WHAT YOU WILL DO — Pull every line containing "Enable" from the entries.

PROVIDED RECORDS —
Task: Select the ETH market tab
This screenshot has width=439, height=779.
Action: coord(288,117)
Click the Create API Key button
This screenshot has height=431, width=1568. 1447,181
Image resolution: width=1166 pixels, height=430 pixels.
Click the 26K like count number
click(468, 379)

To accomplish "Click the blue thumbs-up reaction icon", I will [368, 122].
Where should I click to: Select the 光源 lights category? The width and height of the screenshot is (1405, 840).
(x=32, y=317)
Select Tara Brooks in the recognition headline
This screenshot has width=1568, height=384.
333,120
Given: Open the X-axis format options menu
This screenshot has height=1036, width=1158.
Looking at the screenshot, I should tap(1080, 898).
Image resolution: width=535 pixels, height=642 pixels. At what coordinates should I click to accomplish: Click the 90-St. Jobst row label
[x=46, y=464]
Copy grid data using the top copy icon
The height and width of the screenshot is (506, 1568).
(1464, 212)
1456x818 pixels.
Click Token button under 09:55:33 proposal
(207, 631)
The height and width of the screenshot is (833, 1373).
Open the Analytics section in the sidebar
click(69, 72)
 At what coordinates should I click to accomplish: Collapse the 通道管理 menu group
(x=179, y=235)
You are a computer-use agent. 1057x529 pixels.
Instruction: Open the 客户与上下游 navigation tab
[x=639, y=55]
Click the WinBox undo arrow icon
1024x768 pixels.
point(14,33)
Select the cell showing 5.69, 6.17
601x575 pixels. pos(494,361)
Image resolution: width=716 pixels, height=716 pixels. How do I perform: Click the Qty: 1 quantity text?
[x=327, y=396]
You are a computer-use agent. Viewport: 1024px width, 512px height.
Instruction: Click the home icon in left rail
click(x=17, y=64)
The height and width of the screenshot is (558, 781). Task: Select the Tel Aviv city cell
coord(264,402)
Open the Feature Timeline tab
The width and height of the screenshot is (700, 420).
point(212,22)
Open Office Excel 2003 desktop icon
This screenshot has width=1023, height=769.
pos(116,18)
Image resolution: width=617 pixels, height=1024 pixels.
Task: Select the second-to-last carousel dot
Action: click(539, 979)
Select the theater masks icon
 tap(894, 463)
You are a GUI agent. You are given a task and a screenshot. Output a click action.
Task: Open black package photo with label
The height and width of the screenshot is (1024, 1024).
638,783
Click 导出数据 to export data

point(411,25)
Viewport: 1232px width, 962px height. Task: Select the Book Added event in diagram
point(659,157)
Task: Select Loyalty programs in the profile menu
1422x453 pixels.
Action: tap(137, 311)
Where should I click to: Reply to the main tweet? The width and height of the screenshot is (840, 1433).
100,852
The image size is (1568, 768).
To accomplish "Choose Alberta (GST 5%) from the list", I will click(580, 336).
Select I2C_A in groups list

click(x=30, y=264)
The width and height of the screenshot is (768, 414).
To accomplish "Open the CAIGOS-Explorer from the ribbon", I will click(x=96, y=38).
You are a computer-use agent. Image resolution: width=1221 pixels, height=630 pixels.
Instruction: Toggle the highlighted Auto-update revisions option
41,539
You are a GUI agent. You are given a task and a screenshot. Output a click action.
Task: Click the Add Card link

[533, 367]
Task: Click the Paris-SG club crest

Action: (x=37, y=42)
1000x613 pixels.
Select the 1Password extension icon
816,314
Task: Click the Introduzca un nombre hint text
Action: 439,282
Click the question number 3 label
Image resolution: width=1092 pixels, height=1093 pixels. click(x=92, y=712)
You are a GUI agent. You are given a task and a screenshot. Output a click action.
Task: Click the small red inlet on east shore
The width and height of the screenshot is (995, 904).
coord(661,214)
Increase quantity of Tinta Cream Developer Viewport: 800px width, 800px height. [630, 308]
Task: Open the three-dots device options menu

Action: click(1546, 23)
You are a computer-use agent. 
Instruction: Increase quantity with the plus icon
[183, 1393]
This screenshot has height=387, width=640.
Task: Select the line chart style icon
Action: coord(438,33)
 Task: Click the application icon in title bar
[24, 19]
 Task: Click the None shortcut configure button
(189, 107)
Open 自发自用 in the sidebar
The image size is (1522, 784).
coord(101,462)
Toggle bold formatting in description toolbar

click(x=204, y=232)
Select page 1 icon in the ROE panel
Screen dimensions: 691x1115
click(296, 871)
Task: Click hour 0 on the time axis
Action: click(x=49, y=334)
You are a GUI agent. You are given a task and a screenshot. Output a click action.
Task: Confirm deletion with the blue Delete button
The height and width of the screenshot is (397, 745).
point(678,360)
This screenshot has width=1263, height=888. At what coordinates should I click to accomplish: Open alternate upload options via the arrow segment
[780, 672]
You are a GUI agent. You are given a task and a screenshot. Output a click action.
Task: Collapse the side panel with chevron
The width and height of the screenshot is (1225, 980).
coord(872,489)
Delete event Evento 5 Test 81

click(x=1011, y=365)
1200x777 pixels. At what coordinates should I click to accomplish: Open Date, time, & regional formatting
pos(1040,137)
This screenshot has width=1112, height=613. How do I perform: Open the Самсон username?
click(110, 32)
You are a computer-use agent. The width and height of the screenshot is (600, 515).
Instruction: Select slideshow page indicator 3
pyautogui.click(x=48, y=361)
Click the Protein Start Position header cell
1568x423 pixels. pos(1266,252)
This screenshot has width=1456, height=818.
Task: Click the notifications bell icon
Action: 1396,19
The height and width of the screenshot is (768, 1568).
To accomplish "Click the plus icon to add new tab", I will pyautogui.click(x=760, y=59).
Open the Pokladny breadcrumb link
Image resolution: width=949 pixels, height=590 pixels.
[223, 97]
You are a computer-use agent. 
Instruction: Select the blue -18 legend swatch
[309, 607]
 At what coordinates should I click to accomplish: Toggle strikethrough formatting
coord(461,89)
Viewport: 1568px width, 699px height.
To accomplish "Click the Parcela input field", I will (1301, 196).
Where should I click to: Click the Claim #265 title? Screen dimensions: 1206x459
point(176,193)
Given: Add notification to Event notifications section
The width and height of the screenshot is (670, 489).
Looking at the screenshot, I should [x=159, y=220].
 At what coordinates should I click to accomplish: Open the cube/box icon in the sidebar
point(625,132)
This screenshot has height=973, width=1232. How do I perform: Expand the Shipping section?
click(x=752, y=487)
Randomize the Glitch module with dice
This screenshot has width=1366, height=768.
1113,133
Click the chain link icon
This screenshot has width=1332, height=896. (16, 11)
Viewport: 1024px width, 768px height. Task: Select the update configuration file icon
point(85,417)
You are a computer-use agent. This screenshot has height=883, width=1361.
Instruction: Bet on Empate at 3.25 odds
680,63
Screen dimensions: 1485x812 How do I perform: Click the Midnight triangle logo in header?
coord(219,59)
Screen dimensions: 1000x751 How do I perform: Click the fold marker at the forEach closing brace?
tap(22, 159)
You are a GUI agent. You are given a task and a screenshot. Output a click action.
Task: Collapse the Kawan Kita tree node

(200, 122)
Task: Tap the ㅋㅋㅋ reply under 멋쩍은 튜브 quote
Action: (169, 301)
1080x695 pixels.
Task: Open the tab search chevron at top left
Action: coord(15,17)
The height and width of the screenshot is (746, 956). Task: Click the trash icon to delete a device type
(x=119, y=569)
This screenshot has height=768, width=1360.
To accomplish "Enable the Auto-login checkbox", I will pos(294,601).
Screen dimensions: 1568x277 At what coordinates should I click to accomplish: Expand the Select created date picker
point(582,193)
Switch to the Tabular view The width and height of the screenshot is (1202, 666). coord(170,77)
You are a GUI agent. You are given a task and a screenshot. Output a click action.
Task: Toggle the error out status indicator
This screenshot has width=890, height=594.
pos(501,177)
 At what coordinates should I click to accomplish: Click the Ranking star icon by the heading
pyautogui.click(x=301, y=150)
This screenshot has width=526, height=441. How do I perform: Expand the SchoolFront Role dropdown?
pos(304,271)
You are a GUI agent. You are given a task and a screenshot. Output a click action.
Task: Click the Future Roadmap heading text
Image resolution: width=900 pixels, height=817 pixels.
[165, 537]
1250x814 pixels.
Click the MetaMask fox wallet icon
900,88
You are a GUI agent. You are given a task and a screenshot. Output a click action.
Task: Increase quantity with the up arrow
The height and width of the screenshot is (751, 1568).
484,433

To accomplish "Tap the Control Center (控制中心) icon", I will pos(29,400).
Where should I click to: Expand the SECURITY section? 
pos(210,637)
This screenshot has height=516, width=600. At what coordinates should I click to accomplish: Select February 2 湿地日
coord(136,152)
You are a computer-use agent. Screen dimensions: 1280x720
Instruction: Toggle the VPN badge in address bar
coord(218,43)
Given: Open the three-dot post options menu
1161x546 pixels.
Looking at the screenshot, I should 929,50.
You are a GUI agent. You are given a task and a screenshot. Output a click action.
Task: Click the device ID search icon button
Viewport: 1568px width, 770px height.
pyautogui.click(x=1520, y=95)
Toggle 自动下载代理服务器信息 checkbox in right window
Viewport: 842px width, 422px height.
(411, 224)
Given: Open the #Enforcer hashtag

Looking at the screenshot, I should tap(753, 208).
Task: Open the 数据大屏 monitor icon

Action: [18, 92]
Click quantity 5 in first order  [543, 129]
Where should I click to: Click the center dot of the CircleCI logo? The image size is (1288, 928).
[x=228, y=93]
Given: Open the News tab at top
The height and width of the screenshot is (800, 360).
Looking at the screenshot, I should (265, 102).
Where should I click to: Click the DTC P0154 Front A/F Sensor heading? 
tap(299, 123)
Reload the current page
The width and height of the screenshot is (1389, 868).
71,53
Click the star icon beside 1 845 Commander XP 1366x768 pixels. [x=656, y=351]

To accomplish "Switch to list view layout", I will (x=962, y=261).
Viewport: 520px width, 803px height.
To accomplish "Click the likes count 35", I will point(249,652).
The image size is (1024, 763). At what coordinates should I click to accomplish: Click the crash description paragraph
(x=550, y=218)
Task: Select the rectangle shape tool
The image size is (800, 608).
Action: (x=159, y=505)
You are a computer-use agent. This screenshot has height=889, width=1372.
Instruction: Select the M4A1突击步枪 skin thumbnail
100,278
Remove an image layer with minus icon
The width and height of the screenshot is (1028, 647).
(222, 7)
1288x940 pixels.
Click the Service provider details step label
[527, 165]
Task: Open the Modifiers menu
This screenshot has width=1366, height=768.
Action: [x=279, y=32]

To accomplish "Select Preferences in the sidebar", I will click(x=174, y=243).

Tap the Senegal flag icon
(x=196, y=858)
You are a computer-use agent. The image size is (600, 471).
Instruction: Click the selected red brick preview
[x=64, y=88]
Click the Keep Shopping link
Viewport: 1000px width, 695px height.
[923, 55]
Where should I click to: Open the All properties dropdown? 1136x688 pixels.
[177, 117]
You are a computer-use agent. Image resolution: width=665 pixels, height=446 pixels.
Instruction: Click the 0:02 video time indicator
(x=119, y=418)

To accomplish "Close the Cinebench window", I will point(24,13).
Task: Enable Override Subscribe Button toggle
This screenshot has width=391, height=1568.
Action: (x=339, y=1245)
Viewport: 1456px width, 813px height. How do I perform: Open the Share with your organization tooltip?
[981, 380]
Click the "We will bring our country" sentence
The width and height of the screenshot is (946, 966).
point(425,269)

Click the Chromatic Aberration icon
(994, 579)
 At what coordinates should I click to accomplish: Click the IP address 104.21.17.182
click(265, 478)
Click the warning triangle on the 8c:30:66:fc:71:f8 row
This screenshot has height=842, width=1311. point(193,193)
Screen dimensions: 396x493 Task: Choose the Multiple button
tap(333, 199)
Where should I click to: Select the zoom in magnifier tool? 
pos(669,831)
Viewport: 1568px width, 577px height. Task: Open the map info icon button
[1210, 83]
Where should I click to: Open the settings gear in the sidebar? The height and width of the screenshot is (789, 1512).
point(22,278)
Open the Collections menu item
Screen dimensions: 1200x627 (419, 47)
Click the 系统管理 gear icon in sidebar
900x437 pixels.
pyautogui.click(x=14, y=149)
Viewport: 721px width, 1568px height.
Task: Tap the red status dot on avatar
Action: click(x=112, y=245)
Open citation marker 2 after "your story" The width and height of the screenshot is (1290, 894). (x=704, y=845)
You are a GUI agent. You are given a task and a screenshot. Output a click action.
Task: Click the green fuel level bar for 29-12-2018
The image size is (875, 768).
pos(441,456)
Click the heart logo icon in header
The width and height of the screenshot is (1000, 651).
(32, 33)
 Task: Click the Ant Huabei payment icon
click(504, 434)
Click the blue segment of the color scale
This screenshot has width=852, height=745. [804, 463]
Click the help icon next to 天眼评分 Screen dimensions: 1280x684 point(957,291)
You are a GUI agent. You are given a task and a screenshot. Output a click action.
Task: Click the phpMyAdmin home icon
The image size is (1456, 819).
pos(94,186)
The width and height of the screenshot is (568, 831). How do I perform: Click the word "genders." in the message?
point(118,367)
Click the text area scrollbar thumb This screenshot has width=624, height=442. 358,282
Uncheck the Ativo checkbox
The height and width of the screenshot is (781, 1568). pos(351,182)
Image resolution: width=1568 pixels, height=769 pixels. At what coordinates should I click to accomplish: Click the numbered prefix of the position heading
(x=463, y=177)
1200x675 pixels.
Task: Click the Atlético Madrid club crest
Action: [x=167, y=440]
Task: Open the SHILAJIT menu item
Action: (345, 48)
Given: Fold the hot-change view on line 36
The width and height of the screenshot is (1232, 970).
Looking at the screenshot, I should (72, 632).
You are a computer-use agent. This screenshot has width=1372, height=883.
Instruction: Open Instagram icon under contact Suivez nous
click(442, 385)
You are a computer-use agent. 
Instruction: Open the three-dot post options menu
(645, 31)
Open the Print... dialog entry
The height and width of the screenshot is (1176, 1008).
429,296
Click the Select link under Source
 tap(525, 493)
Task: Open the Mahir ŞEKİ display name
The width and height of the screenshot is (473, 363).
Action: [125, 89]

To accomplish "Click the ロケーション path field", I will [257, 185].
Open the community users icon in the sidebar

WRITTEN ANSWER —
To accomplish "Enable the Auto-login checkbox", I will pos(294,601).
Task: Enable Override Subscribe Button toggle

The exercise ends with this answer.